In chapter two, John addresses three false claims (2:4, 6, 9) in parallel to the false claims he addressed in chapter one (1:6, 8, 10). The claims are that people know God, abide in God, and dwell in the light of God. Each claim asserts the same identity as a child of God, and the same destiny—eternal life. But, John provides his readers with three identifying markers of God’s children, who possess this life: 1) a true confession about Christ, modeled in 2:1b-2. 2) obedience to Christ’s commands, which is the focus of this section, 2:3-6. And, 3) love for fellow Christ-followers, which is the focus of the next section, 2:7-11.

1 John 2:3-4

See WCF 19.5

Know him - 1 John 2:3

know him. In the OT, knowing God meant being in covenant with him, and practicing the ways of the covenant. Israel knew God when they obeyed his commands (see notes on Jer. 22:16; 31:33-34). The prophets frequently said the people were sinning because they did not know God, but that God would one day give them full knowledge of him (see notes on Jer. 9:6, 23-24; 31:34; Hos. 4:1; 6:1-3; Hab. 2:14). For John, to know God means to obey Christ's commands. commandments. See WCF 16.2; 18.1-2; WLC 80. True followers of Jesus do what their master tells them to do (see notes on Jn. 14:15; Eph. 2:10), not perfectly, but the direction in which they are walking follows in his steps (see notes on 2:1 and 1 Pet 2:21)

Truth - 1 John 2:4

truth. In the Fourth Gospel, the word truth (alētheia) refers to Jesus, the Holy Spirit, God’s Word, and practices of life flowing from and integral with them (see notes on Jn. 14:6, 17; 17:17).
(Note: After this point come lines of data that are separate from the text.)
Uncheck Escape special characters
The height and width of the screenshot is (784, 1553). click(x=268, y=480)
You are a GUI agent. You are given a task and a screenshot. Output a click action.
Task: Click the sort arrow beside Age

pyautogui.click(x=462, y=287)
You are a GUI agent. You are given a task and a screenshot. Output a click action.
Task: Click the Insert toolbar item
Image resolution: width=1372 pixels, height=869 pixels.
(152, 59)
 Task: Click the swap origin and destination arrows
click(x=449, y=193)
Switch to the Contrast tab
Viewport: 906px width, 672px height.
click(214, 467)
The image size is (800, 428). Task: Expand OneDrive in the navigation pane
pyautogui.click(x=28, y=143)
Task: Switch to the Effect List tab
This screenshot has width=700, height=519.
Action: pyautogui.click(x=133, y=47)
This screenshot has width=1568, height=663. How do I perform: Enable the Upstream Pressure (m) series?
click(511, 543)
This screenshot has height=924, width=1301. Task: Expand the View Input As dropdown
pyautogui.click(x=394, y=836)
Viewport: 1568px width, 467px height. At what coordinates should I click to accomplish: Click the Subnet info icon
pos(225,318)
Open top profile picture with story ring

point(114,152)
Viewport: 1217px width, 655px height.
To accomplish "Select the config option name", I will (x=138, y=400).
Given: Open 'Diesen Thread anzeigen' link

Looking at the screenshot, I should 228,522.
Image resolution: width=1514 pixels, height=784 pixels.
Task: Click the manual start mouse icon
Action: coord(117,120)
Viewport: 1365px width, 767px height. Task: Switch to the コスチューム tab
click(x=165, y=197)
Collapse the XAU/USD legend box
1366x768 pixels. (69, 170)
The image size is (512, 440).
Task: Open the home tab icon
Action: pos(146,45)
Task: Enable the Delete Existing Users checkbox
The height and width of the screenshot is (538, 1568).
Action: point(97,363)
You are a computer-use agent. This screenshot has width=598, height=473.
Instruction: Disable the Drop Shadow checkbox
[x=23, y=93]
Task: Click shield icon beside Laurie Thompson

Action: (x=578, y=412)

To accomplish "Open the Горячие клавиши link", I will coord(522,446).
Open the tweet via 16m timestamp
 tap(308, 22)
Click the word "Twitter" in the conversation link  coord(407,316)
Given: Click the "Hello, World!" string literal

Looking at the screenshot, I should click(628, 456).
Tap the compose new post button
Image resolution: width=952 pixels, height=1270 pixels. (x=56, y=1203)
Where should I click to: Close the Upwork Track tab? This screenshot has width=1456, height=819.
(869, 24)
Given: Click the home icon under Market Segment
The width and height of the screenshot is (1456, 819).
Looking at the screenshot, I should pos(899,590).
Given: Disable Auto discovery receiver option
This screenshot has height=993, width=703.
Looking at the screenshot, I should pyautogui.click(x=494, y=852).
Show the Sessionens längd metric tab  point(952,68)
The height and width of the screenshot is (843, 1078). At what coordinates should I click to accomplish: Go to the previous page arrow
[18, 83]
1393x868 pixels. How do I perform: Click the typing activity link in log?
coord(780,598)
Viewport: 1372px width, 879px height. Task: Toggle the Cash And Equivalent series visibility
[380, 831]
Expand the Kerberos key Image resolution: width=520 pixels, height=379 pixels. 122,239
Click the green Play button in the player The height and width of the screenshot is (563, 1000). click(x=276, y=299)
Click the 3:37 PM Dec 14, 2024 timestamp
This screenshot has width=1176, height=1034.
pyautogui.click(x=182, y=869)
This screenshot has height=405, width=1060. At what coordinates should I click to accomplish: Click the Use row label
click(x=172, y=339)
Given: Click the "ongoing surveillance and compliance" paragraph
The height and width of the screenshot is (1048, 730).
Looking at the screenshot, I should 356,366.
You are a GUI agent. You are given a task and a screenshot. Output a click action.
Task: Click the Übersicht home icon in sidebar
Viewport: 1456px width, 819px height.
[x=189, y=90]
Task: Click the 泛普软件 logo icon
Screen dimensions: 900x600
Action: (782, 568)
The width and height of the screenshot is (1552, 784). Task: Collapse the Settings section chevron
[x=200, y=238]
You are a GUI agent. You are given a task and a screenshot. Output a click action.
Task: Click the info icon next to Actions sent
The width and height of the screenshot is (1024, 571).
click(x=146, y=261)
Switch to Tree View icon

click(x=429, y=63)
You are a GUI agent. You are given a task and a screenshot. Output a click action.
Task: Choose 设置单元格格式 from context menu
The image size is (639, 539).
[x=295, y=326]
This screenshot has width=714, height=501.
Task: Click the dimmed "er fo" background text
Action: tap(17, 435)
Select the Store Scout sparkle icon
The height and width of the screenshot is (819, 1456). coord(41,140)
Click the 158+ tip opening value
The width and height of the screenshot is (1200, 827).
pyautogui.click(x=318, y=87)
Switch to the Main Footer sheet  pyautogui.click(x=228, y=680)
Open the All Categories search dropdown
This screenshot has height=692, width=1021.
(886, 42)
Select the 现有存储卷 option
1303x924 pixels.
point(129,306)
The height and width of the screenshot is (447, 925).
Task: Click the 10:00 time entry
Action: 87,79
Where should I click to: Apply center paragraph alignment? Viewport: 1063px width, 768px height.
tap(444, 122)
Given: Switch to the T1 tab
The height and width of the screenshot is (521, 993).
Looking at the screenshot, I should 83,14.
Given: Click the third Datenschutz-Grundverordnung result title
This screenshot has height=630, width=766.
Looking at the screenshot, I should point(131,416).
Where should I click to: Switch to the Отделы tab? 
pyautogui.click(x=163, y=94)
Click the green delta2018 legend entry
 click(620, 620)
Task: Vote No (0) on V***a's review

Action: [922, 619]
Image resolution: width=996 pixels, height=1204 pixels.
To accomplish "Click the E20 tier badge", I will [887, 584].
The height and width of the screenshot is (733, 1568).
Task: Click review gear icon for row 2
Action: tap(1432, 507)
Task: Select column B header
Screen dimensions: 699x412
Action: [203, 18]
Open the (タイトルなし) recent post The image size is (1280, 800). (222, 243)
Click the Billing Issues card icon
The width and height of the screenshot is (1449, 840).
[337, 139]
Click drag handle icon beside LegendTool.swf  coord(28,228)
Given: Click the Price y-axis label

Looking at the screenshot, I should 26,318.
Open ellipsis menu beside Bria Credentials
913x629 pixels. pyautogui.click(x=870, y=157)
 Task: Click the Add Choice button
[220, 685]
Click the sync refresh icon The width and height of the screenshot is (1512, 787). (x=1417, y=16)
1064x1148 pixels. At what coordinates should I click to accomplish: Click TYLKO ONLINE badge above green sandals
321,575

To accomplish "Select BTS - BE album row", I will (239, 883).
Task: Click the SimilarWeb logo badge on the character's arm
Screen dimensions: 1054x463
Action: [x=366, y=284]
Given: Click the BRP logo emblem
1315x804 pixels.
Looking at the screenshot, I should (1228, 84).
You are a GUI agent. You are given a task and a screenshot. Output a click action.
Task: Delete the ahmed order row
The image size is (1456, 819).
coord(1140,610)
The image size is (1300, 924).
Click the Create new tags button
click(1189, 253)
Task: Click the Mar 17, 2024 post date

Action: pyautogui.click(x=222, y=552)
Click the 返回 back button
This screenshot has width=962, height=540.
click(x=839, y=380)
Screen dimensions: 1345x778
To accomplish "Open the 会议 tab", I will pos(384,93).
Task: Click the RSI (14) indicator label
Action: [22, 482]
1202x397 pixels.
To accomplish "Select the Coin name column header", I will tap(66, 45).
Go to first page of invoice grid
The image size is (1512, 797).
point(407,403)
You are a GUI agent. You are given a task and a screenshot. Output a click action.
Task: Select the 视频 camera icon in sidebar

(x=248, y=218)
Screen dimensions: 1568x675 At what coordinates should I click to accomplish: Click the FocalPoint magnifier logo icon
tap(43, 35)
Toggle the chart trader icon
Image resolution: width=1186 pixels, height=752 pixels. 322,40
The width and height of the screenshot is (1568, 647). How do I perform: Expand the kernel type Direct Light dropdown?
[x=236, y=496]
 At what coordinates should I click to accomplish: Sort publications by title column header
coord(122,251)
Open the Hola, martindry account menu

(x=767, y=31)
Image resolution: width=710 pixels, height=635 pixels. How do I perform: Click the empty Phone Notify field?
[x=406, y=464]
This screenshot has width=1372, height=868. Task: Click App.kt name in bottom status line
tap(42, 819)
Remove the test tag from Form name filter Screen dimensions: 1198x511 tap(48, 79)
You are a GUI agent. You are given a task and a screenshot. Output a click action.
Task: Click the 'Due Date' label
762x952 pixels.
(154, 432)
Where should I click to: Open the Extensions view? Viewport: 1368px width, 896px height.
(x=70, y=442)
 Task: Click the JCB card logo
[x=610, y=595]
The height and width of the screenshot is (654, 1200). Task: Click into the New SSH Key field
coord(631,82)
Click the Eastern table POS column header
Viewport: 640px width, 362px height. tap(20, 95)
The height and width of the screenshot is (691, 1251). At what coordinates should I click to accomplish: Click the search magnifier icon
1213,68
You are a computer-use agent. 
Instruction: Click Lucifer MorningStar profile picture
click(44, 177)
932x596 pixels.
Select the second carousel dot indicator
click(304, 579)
Truth is creation regained, the good restored in words and deeds that correspond with the reality of God. Therefore, those who profess to know God, but whose lives are characterized by sinful practices are bearing false witness (see note on Ex 20:16; WLC 143 and WSC 76).

The love of God - 1 John 2:5

the love of God has been perfected. The phrase love of God could either refer to God's love for Christians, as it does in other parts of the letter (see notes on 3:17; 4:9, 12) or it could refer to a Christian's love for God, like it does in other parts of the letter (see notes on 2:15; 5:3). Either way, the result is obedience. Since the content of this verse is close to that of 5:3, it probably refers to a Christian's love for God, a love perfected in those who keep God's Word. know that we are in him. See WCF 16.2. Obedience produces an assurance that one truly knows God, because it attests to the Spirit's work of new birth (see notes on John 3:5-8; 1 Jn 3:9-10).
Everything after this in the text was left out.